C'est donc dans ce contexte que Dakar a connu lui aussi un « mai 68 rampant » qui dura une douzaine de jours, entre le 18 mai et le 2 juin, qui a failli ébranler définitivement le régime profrançais de Senghor, avec grèves générales illimitées du monde scolaire puis du monde du travail avant que le pouvoir en place n'arrivât à bout du mouvement par une féroce répression policière et militaire tout en bénéficiant de l'appui décisif de l'impérialisme français.

Le « Mai sénégalais » fut précédé par plusieurs heurts avec le gouvernement Senghor, notamment entre 66 et 68 où les étudiants organisaient des manifestations de soutien aux luttes de « libération nationale » et contre le « néo-colonialisme » et « l'impérialisme ».

De même qu'avant le déclenchement du mouvement de mai, il y a eu en milieu scolaire des « grèves d'avertissement », par exemple, une grève des cours a été déclenchée le 26 mars 1968 par les élèves du lycée de Rufisque (banlieue de Dakar), suite aux sanctions disciplinaires infligées à certains de leurs camarades de classe, mouvement qui dura 3 semaines. Cela avait fini par installer dans les établissements scolaires de la région un climat d'agitation et de contestation du gouvernement.

Le détonateur du mouvement

Le déclenchement du mouvement de mai 68 a eu pour origine immédiate la décision du gouvernement du président Senghor de réduire les mensualités des bourses d'études de 12 à 10 mois tout en diminuant fortement le montant alloué, sous prétexte de « la situation économique difficile que traversait le pays ».

« La nouvelle de la décision du gouvernement se répandit comme une traînée de poudre à la cité universitaire, causant partout l'inquiétude et suscitant un sentiment général de révolte. C'était le seul objet de conversations partout sur le campus. Dès son élection, le nouveau comité exécutif de l'UDES (syndicat étudiant) s'employa à développer l'agitation autour de la question des bourses en milieu étudiant, parmi les élèves des lycées et auprès des syndicats. » (ibid.)

En effet, dès cette annonce gouvernementale, l'agitation s'installe et la contestation du gouvernement s'intensifie, notamment à la veille des élections que les étudiants dénoncent, comme le montre le titre d'un de leurs tracts : « De la situation économique et sociale du Sénégal à la veille de la mascarade électorale du 25 février... ». L'agitation continue : le18 mai, les étudiants décident d'une « grève générale d'avertissement » suite à l'échec des négociations avec le gouvernement sur les conditions d'études, grève massivement suivie dans toutes les facultés.

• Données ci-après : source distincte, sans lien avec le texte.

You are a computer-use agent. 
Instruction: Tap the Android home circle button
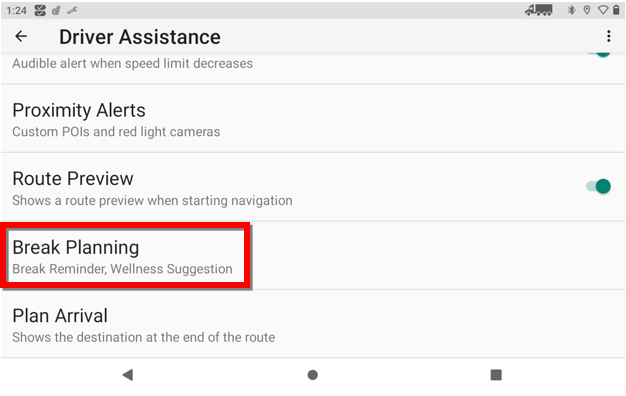(313, 375)
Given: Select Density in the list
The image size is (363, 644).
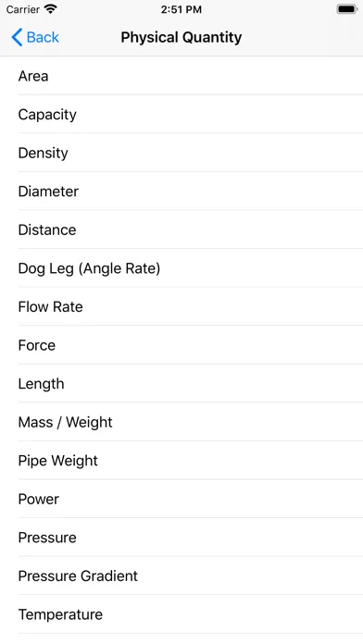Looking at the screenshot, I should tap(182, 153).
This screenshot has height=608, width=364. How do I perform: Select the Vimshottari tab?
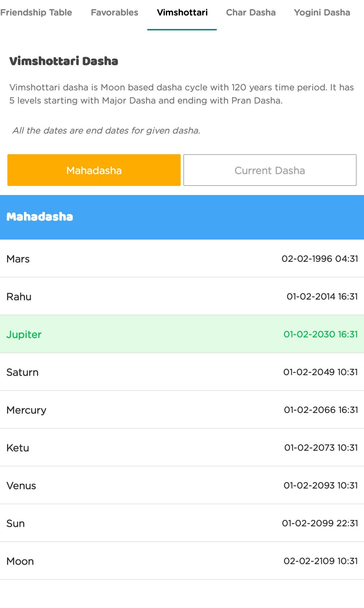point(182,12)
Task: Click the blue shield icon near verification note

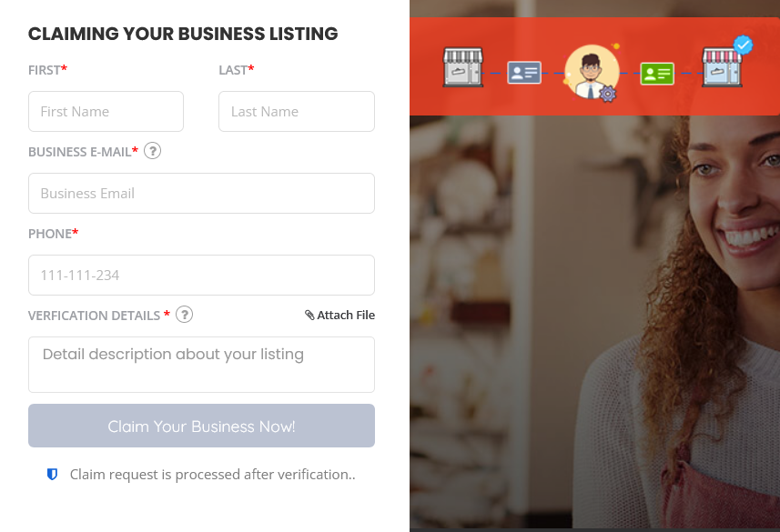Action: [x=52, y=475]
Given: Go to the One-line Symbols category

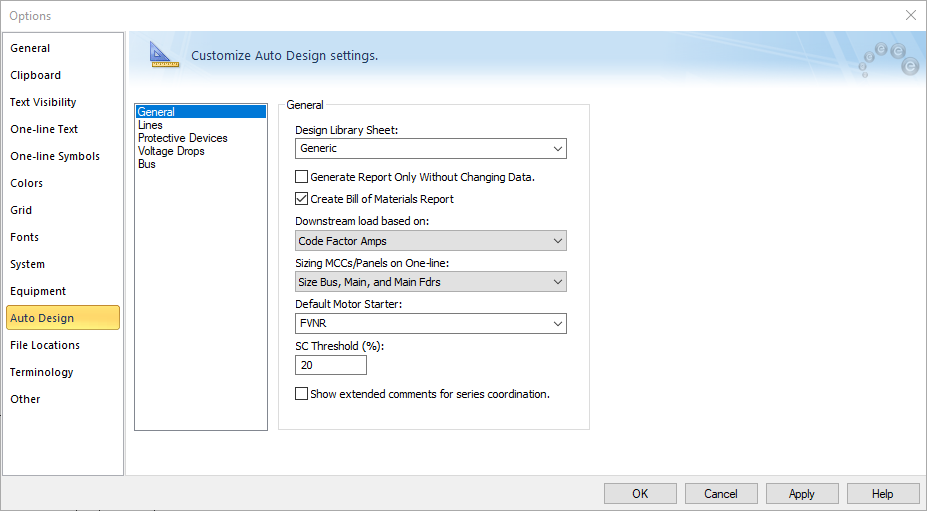Looking at the screenshot, I should pos(55,156).
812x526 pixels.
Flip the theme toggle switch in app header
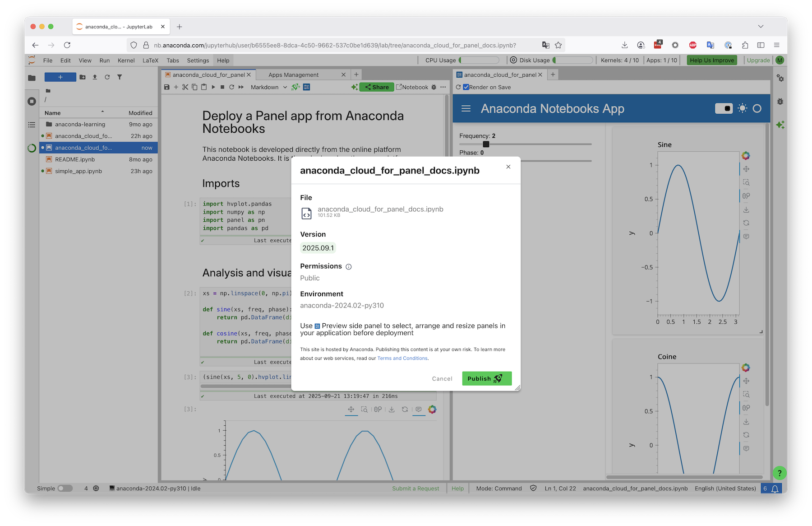point(724,108)
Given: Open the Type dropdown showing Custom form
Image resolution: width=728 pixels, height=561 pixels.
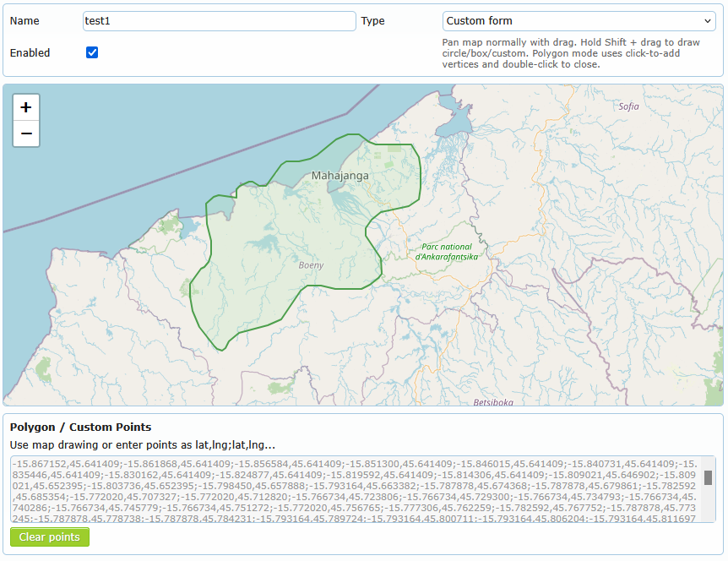Looking at the screenshot, I should [579, 21].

Galvanisés par le franc succès de la grève et chauffés à bloc par le refus du gouvernement de satisfaire leurs revendications, les étudiants lancent un mot d'ordre de grève générale illimitée des cours et de boycott des examens à partir du 27 mai. Déjà, à la veille de cette date, les meetings se succèdent dans le campus et en milieu scolaire en général, bref, c'est l'épreuve de force avec le pouvoir. De son côté, le gouvernement se saisit de tous les médias officiels pour annoncer une série de mesures d'intimidation contre les grévistes, tout en visant à opposer les étudiants, qualifiés de « privilégiés », aux travailleurs et aux paysans. Et l'UPS (parti de Senghor) dénonce la « position antinationale » du mouvement des étudiants, mais sans rencontrer aucun écho. Au contraire, les campagnes du gouvernement ne font qu'aggraver la colère des étudiants et susciter la solidarité des salariés et de la population.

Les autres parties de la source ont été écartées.